The Innovative Finance for the Amazon, Cerrado and Chaco pledge was launched at the COP26 environment summit in Glasgow in 2021, backed by a group of agribusiness and financial companies.

Its aim is to provide attractive financing, such as through favourable interest rates, to farmers who undertake not to cut down trees or convert forested land, among other conservation measures. The Ifacc signatories collectively committed to release $200mn to farmers in 2022.

However, only $111mn was disbursed last year, illustrating the practical difficulties of implementing ambitious climate finance commitments.

Organisers say the scheme is the first attempt to scale up funding for deforestation-free beef and soy production in the three biomes, which are vital stores of carbon, water and biodiversity. Across the regions, the two commodities are major drivers of forest and vegetation clearance.

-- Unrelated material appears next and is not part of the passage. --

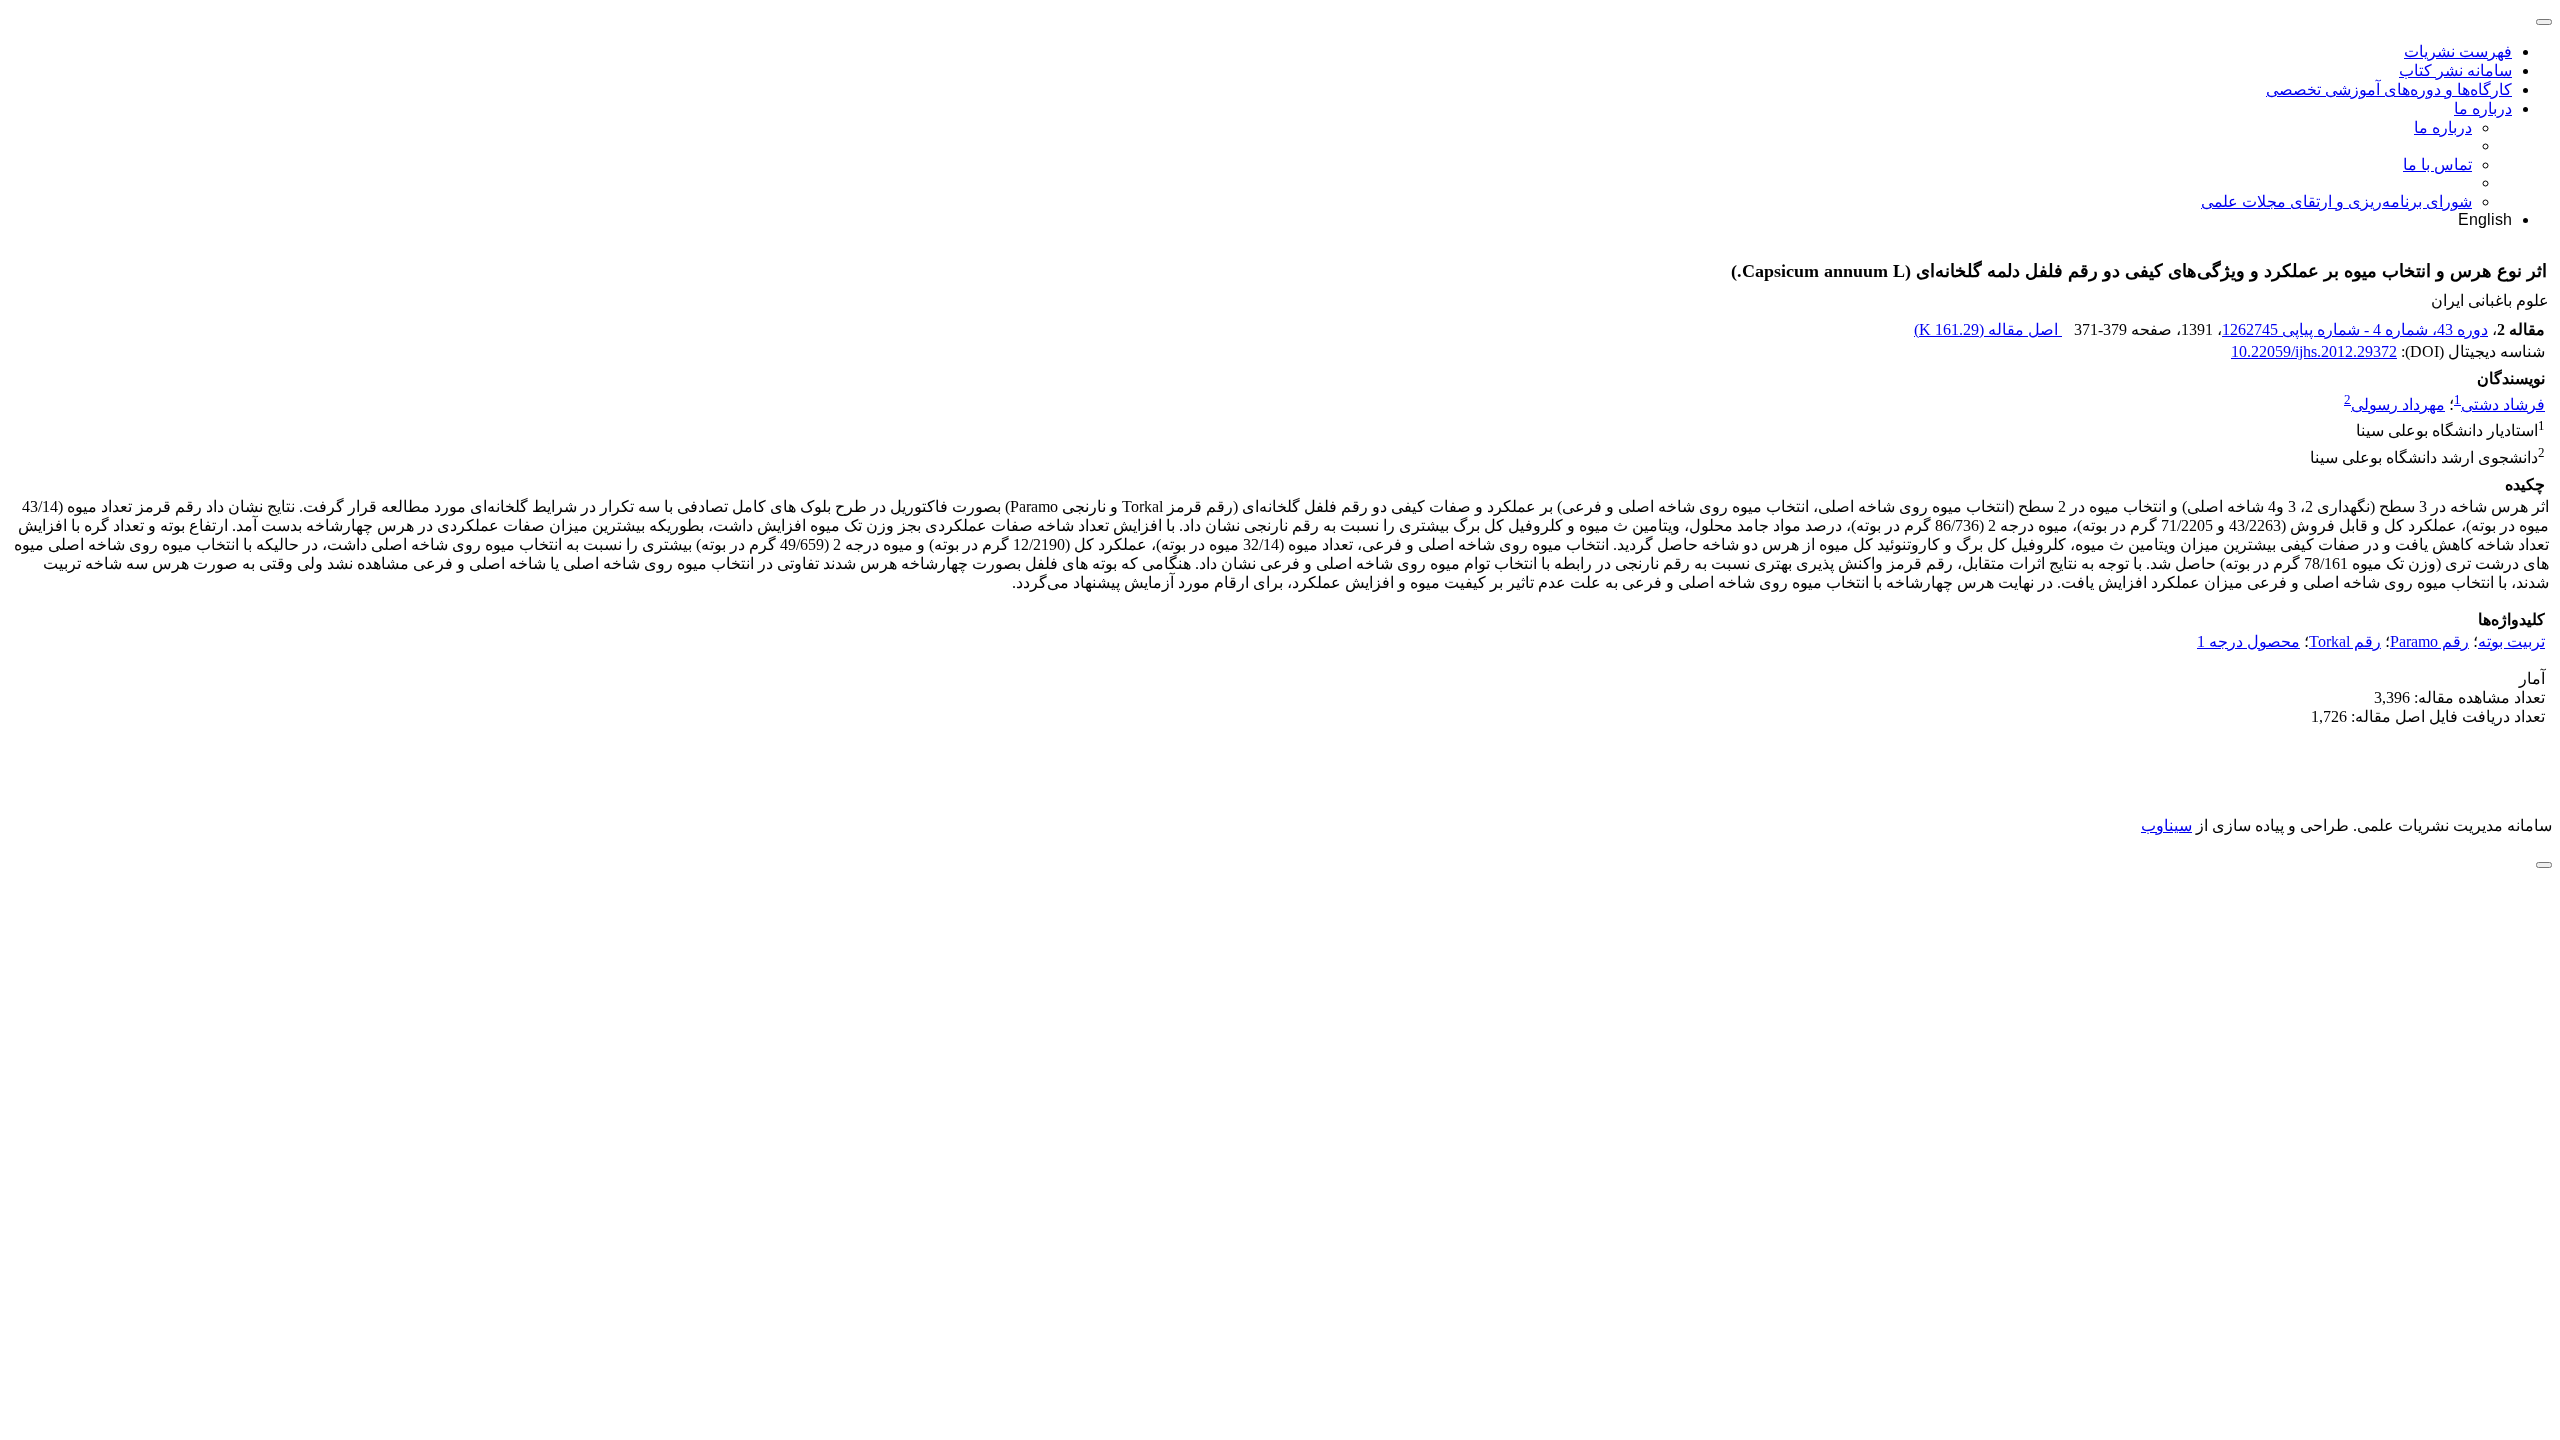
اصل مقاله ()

The initiative’s co-ordinators described the milestone as “great progress” and blamed the shortfall partly on the time and costs involved in structuring the necessary financial products.

It was also difficult to access so-called “catalytic” capital from parties such as development financial institutions or philanthropic foundations that are willing to take on higher risk over longer periods, they said.

“That process of working with farmers to bring them along with a different way of doing business and then agreeing on transaction terms of the loan — it just takes time,” said Greg Fishbein, a director at The Nature Conservancy, one of the scheme’s co-ordinators.

The others are the UN Environment Programme and the Tropical Forest Alliance, part of the World Economic Forum.

Rising global interest rates had increased funders’ cost of capital, which they needed to pass on to potential borrowers, Fishbein said. “In some cases, the farmers no longer wanted to accept those interest rates,” he added. “Our goal remains $1bn by 2025.”

Total commitments under Ifacc have risen to $4.3bn, with 15 companies now on board.

The money disbursed last year all went to producers in the Cerrado, a vast tropical savannah that lies mostly in Brazil. Ifacc aims to expand funding to farmers in the Amazon and in Argentina and Paraguay’s part of the Chaco, which is home to South America’s second-largest forest and also spreads across Bolivia and a small area of Brazil.

Ifacc’s participants include Sustainable Investment Management, a UK-based environmental finance boutique. Under a pilot scheme funded by supermarkets Tesco, Waitrose and Sainsbury’s, it loaned $11mn to 36 soy growers in the Cerrado last year.

“We raised a lot less than we were originally planning,” said Pedro Moura Costa, Sim founder and chief executive. “This year we’re hoping to expand it to $50mn-$60mn and the objective next year is $150mn.”

Its fund, aiming to demonstrate the effectiveness of the concept, was a scaled-back version of a previous plan to raise a $300mn green bond for similar purposes in 2020.

Costa said the earlier project fell apart following the Covid-19 pandemic, the withdrawal of large grain traders and the election of former Brazilian president Jair Bolsonaro, who took office in 2019 and was criticised by campaigners for anti-environmental stances.

Historically low interest rates in Brazil a few years ago also made it difficult to lend competitively, he said. But with the central bank’s base rate in Brazil back in double digits, Sim’s credit lines were now up to a quarter cheaper than commercial market rates, added Costa.

“The proof of concept is there and the whole cycle is closing now. Soy was planted, it has been harvested and we don’t expect any financial or environmental defaults,” he said. “It’s proven — now let’s ramp it up.”